Но воротимся к экономическому вопросу. Считать чем-то подчиненным и грубым стремление к развитию повсюдного довольства, стремление вырвать у слепой случайности и у наследников насилия орудия труда и скопившиеся силы, привесть ценность труда, обладание и обращение богатств к разумным началам, к общим и современным правилам, снять все плотины, мешающие обмену и движению, – считать все это материализмом, эгоизмом могут одни закоснелые романтики и идеалисты. По счастию, в наше время выводятся эти высшие натуры, боявшиеся замараться о практические вопросы, бегавшие в мир мечтаний от действительного мира… хотя я еще своими ушами слышал от одного из лучших представителей романтизма: «Вы полагаете, что с развитием довольства народ будет лучше, это ошибка, – он забудет религию и отдастся грубым желаниям. Что может быть чище и независимее от земных благ, как жизнь поселянина, который, кротко вверяясь провидению, бросает все свое достояние в землю, смиренно ожидая, чем его благословит судьба?
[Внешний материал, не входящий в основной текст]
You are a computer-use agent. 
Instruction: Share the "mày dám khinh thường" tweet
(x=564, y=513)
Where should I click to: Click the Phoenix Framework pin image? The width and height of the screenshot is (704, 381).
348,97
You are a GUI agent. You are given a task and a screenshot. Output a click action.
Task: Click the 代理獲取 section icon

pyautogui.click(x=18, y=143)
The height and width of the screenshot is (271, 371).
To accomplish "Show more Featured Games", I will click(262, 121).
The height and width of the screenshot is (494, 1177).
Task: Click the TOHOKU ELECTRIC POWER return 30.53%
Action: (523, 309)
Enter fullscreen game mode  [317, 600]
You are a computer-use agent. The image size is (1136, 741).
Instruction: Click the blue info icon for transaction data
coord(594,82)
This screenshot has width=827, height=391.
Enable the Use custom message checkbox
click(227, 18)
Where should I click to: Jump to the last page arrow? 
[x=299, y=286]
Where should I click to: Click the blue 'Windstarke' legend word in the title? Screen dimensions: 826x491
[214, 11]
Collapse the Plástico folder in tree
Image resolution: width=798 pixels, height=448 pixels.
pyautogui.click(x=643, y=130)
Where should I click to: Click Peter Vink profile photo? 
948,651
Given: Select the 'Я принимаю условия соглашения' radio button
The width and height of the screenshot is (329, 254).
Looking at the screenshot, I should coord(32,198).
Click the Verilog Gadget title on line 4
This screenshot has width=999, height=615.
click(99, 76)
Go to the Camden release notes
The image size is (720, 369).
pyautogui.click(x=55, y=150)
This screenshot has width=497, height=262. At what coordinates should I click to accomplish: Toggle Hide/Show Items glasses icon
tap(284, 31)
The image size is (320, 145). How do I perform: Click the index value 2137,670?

Бедность – великая школа для души, она хранит ее». – «И образует воров», – добавил я.

Эту идиллию говорила не пятнадцатилетняя девочка, а человек лет под пятьдесят.

Все несчастие прошлых переворотов состояло именно в опущении экономической стороны, которая тогда еще не была настолька зрела, чтоб занять свое место. Тут одна из причин, почему великие слова и идеи остались словами и идеями и – что хуже того – надоели. Романтики, гордо улыбаясь, возражают, что величайшие исторические события нисколько не зависели от большей или меньшей степени сытости и материального благосостояния, что крестоносцы не думали о приобретениях, что голодная и босая армия победила Италию. – Да оттого-то, между прочим, и немного вышло из всех этих войн и передряг. Европа, после трех столетий гражданского и всяческого развития, дошла только до того, что в ней лучше, нежели там, где этого развития не было; она после стольких переворотов и опустошений стоит еще теперь при начале своего дела.

Поэтическими интересами, увлечениями вряд поднимете ли теперь взрослые народы – Англию или Северную Америку. Это следствие лет; нельзя же всю жизнь быть юношей, бретёром, горячей головой. Революция – я говорю о настоящей, а не о последней (1830) – со всею своей обстановкой от величественной introduzione до героической симфонии, оканчивающейся стоном под Ватерлоо, заключает собою романтическую часть истории гражданских обществ в Европе. Сколько событий, крови, великого было в этом финале, какой разгром, какая перемена пределов, условий жизни, обычаев, верований – и что же вышло, вытроилось, осталось, кроме легенды и песней? Сама буржуазия на днях произнесла в своем дворце страшные данииловские слова: «Rien, rien, rien!»[69 — «Ничего, ничего, ничего!» (франц.). – Ред.]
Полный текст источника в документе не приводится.